また同じように見える材料でも、調達される国によって性能が異なるようだともいう。私もアセアンでの新機種商品企画をずいぶんとやって、工場付けR&Dにも大分と通ったが、自前の鋳造施設を備えているのが一般的であった。そうした材料調達ルートの確からしさの基盤の上に生産車のクオリティは成り立っている。
5タイプのエンジン
なぜか佐藤代表は、この不躾なヤマハ社員に「アレが無い」「これで困っている」「メーカーとしてどうなんだ」と仰らない。前回のご挨拶の時も今回の長居でも同じだった。私としてはそうした無理を聴き入れる(あえて批判を取り入れる)中で復刻パーツ需要の感覚を育てたいのだが。しかし水冷2サイクルの匠の領域からすると「そんなに簡単なモノじゃないよ」と言わずとも示唆を送ってらっしゃったのか?との想像にも至る。
たった10年と少しの間に、五つのエンジンシリーズと専用設計の車体が世に放たれた。

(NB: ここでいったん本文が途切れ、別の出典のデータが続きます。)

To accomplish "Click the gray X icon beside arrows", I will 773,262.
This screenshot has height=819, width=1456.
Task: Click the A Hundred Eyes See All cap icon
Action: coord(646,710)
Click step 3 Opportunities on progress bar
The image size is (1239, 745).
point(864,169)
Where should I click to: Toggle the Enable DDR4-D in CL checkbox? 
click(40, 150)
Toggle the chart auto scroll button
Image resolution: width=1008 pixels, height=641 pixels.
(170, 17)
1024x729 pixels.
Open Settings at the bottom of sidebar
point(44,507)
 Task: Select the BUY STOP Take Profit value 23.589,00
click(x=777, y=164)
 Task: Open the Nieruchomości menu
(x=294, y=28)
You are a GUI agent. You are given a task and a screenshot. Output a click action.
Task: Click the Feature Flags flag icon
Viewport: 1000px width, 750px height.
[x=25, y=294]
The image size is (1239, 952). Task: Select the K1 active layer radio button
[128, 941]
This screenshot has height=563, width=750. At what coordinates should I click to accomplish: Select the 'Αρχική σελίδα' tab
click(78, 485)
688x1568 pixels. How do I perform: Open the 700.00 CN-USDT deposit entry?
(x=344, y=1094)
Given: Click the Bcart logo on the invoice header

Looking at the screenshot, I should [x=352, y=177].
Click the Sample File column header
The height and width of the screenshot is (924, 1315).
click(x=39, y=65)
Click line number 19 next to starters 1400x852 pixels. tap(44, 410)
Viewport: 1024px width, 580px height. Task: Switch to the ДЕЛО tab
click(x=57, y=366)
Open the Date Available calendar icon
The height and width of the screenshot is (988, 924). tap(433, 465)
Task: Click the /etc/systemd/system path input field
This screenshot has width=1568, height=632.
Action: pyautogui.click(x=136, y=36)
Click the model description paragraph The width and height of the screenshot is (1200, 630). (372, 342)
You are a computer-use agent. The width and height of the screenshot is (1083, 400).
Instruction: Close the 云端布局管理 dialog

ライバルNSRでは初期型から最終まで共通設計。思想の違いが如実に解る話だが、部品を起こそうにも数が纏まらないという根本要因である。「でも性能を良くしようとどんどんアイデアを試すヤマハが好きですよ」と奥様はおっしゃるが、自分もそういう時代でヤマハを芯から好きになったからこそ共感しかないのだが、プロショップ様のビジネス面や後世にヒストリーを遺す上では相当に努力をしないといけない、と身が引き締まる。
書けない話(笑)も含めて話は弾み、2時間強の滞在はあっという間だった。また遊びにいらっしゃい!と送り出されたが、次回の訪問時には何かの手土産を携えていかないと。
この記事のまとめ
- プロショップ探訪の第1弾として、2ストローク専門ショップ トシテックを訪問し、復刻パーツ研究の原点となった。
- トシテックは少人数体制で、整備・チューニング・部品開発・レースサポートまで幅広く対応する専門ショップ。
- 店内は多くの部品や工具がありながらも整理されており、2スト車の貴重なパーツやエキスパンションチャンバーが多数保管されている。
- 旧車の部品供給停止により、エンジン部品はリバースエンジニアリングによる自社開発が必要となっている。
- 図面が存在しない中で、公差・材料・加工方法などを推測しながら製作するため、高い技術力と経験が求められる分野である。
- アセアンなど海外製部品も流通しているが、品質のばらつきや材料特性の違いが課題となっている。
- ヤマハ2ストは短期間で多様なエンジンを展開したため部品共通性が低く、旧車維持には専門ショップの技術と努力が不可欠である。